Thursday, May 3, 2007

Confession of Ignorance

Confession of Ignorance

For more than the past decade, I have devoted the majority of my professional time and effort to the study of drug laws and drug use. Slowly I have come to realize that I know nothing about the subject. By "I", I mean all of us. I can discourse learnedly about how many people use methamphetamine and how the rates of marijuana use compare to those of 1975, but I have no basis to establish the significance of those data.
While "drug abuse" and "drug dependency" have medical definitions, "drug use" does not. What does it mean to say that many people in the United States use marijuana or that the Islamic world is largely free of alcohol use? We have no base-line idea of a "normal" society on which to anchor our statements. A drug-free world would be an impossibility, as would be a world of nothing but addicts, but where is our standard of comparison?
For instance, data indicate that 600,000 to 900,000 people, about 0.2 - 0.3% of a population of 300 million, use methamphetamine. But is that a large number about which we should be alarmed, or is it merely an outlier statistic about which we should be concerned, like a rare non-infectious disease that we would want to alleviate but which calls for no strong intervention? Frankly, we do not know.
Are there things that we do know: principles or generalities that would help determine a picture of human drug use norms? Some principles are available, although they are too general to do more than establish a vague outline.

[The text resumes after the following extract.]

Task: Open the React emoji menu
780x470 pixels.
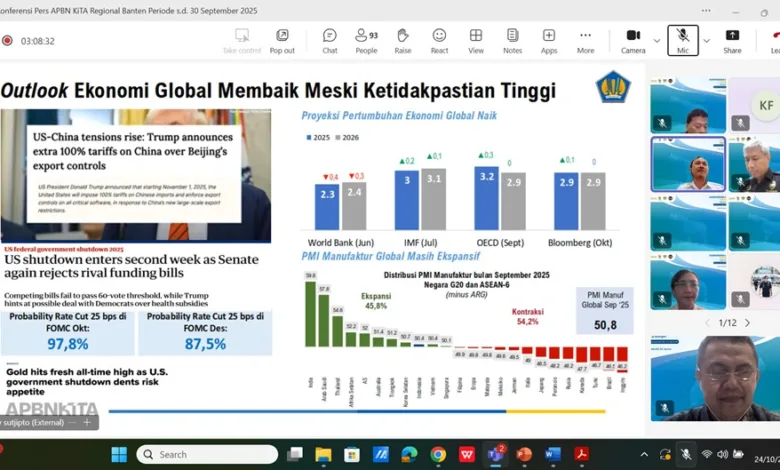Action: (x=439, y=40)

Psychoactive drugs are as old as human culture. Some of the earliest known artifacts from the beginning of the agricultural age (8,000 - 10,000 years ago) are pottery shards containing evidence of the opium poppy. Beer is older than writing or baking (c. 6,000 years ago). Many of the hunter-gatherer societies that existed into modern times had at least some acquaintance with psychedelics. Note that this is a very weak claim. It does not distinguish between possible medicinal, religious, nutritional, or recreational uses; nor does it claim (except in the case of beer) wide-spread or majoritarian use within any society.
In many societies, including all current industrialized ones, the use of a predominant psychoactive drug is virtually universal. Between 80 and 90% of the residents of the current industrial world use caffeine daily (coffee in the Americas and Europe, tea in Asia). Before the development of modern water systems, beers, meads, and wine were universal beverages throughout the world. In the United States today around 2/3 of the population use alcohol somewhat regularly. In the Andean regions coca was widespread from pre-Columbian times to the present; and Northern and Eastern African and Arabian societies experienced widespread use of cannabis or khat. My own estimation is that until the middle of the nineteenth century -- until the development of safe drinking water and modern dentistry -- almost all English and Americans used opium on an almost daily basis.

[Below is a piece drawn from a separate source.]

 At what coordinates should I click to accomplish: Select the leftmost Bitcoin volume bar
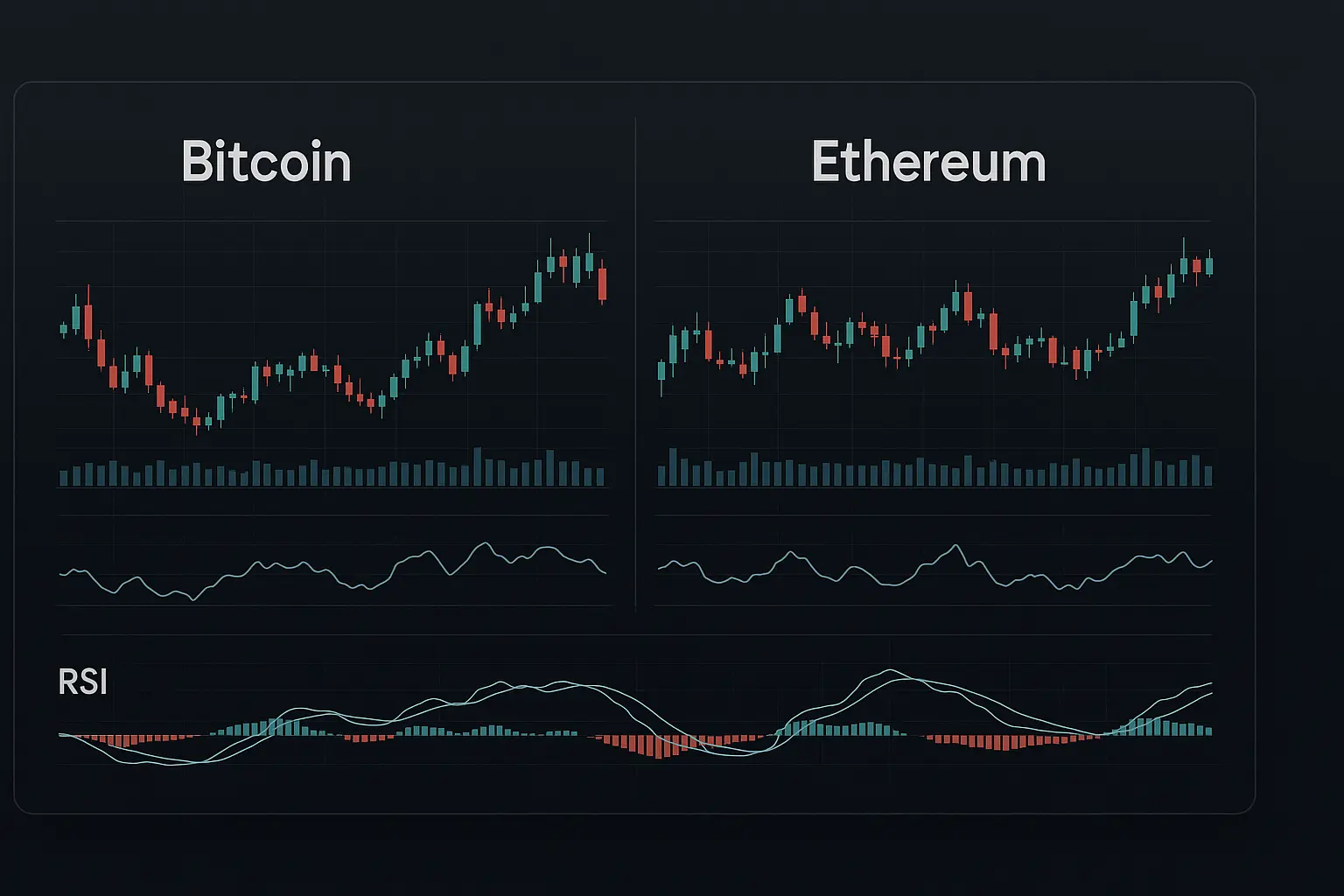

Newly introduced drugs either establish a presence quickly or they fade from use. Coffee, tobacco, tea, and chocolate became major commodities in Europe within years of their introduction. Likewise, morphine, coca, and cocaine established themselves within a decade or less of their introduction in the mid to late nineteenth century; as did amphetamines and MDMA in the twentieth. On the other hand, drugs that are too toxic, have unreliable or unpleasant effects or bad side effects, like fly ageric mushrooms, morning glory seeds, or the various synthetic hallucinogens like STP, DPT, and others quickly fade, never finding a following.
The prevalence of any drug will vary over time. Alcohol consumption was probably highest in the U. S. at about the time of the Revolution and may be near an historic low at this time. Tobacco use increased after in introduction of cigarettes to majority use by about 1950 and has since declined to a level of about half as much. Cocaine use has had at least two major and one minor peak since its introduction in the 1880s.
Given a choice, users seem to prefer a "milder" drug. When available, coca was more common than cocaine. Khat users rarely move to amphetamines. Beer and wine continually outsell distilled spirits, which are usually consumed as mixed drinks, diluted to approximately the potency of beer or wine. Cannabis buyers seem to reject plants with a THC content of over about 8%.
Even the "milder" drugs can cause problems. Beer drinkers get drunk, get into fights, and even become alcoholics. Opium smokers can become addicts just as heroin injectors do.
Societies will accept astonishingly high levels of harm from socially accepted drugs. Tobacco is probably the leading cause of death in the United States today, with alcohol following close behind. Alcohol-related deaths, from car wrecks, to domestic violence, to assaults are unremarkable. The British public seems unable to recognize either tobacco or alcohol as harmful.
Social reactions to drugs seem to be more closely related to perceived group affiliations than to objective harm. The relationship of American drug laws to ethnic or cultural groups is well established.
Supply-oriented laws (prohibitory laws) have little or no effect on the level of consumption.
The statements are generalized observations, not firm data points, but I believe each of them is empirically testable and quantifiable. To the extent that this can be done, they can provide a theoretical structure of modern drug-using societies from which more rational policies can be developed.